◆ DOCUMENT TEXT
==============================

Last June, the Italian virtuoso Matteo Fedeli made his Buffalo debut with the Camerata di Sant’Antonio at its home in St. Anthony of Padua’s. Fedeli, joined by his touring partner Milanese pianist Andrea Carcano, offered a rare performance of the Concerto for Violin, Piano and Strings, written at the age of 13 by the precocious Felix Mendelssohn. It brought the packed house down as they delivered a performance that will remain an aural memory treasured for decades. Fedeli also offered some virtuosic encores, including one that found him playing while wandering up and down the aisles of the church, much to the delight of the audience.

If you were not lucky enough to be in that audience last June, you have another chance to experience the exceptional musicianship of Fedeli and Carcano on Friday June 13 at 7pm when they offer a recital at Holy Trinity Lutheran Church, across from the Anchor Bar on Main Street. While St. Anthony’s is a wonderful venue for hearing music, its only drawback is its seating capacity. Moving Fedeli’s return engagement to Holy Trinity Lutheran ensures that a generous amount of additional seating will be available in a venue renowned locally for its fine acoustics.

Matteo Fedeli is the associate founder and the principal violin of the Academy Concert String Orchestra of Milan. He has appeared as a violin soloist at La Scala in Milan, La Fenice in Venice and at the Musikverein in Vienna. In recent years he has concentrated on his project, “A Stradivarius for the People,” supported by the Italian Ministry of Cultural Heritage. Its aim is to allow people throughout Italy to be able to experience the opportunity of hearing free concerts performed on some of the finest violins in existence, including numerous instruments by Stradivarius.

For his previous Buffalo recital, Fedeli performed on the 1726 “Grand” Stradivarius, once owned by the legendary Austrian violinist Fritz Kreisler and now in the collection of the violin museum in Cremona, Italy. For Friday’s performance, Fedeli will perform on the Stradivarius violin known as the ex-Bazzini 1715. Purchased in the nineteenth century by Antonio Bazzini, performer, composer and director of the Conservatory in Milan, it passed through the hands of several private owners in the last century, before being brought back to the concert stage by Gioconda De Vito before it again disappeared from public view in the late 1960’s.

The ex-Bazzini has recently been trusted exclusively to Fedeli who will perform on it in a recital program very much in the tradition of the legendary violin virtuosos of the early 20th century, Works to be performed include the Cantabile by Niccolò Paganini, the Danse Macabre by Camille Saint-Saëns, Après un Reve by Gabriel Fauré, Danse Hongroise by Sergei Rachmaninoff, and very appropriately, the Tarantella by Antonio Bazzini, the violin virtuoso and former owner of the violin that Fedeli will perform on.

==============================

◆ INFORMATION SHOWN
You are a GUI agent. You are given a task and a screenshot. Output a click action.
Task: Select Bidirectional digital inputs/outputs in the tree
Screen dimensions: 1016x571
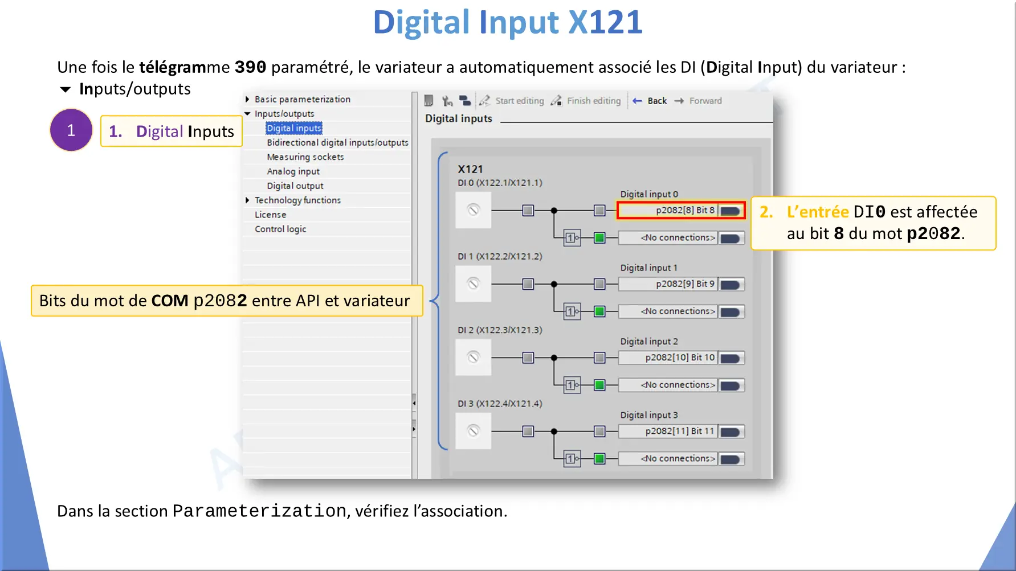pyautogui.click(x=337, y=142)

==============================

◆ TASKS FOR THIS EXERCISE
1. Answer these questions using the article about Matteo Fedeli:
(a) At what age did Felix Mendelssohn write the Concerto for Violin, Piano and Strings?
(b) What does the article give as the only drawback of St. Anthony's as a venue?
(c) Which Stradivarius violin will Fedeli play at the Friday recital?
2. Repeat word for word the passage of the Matteo Fedeli article from "Matteo Fedeli is" to "instruments by Stradivarius.".
The material has no connection to the article about Matteo Fedeli.

◆ REPLIES
1.
(a) At age 13.
(b) Its seating capacity.
(c) The ex-Bazzini 1715.

2.
Matteo Fedeli is the associate founder and the principal violin of the Academy Concert String Orchestra of Milan. He has appeared as a violin soloist at La Scala in Milan, La Fenice in Venice and at the Musikverein in Vienna. In recent years he has concentrated on his project, “A Stradivarius for the People,” supported by the Italian Ministry of Cultural Heritage. Its aim is to allow people throughout Italy to be able to experience the opportunity of hearing free concerts performed on some of the finest violins in existence, including numerous instruments by Stradivarius.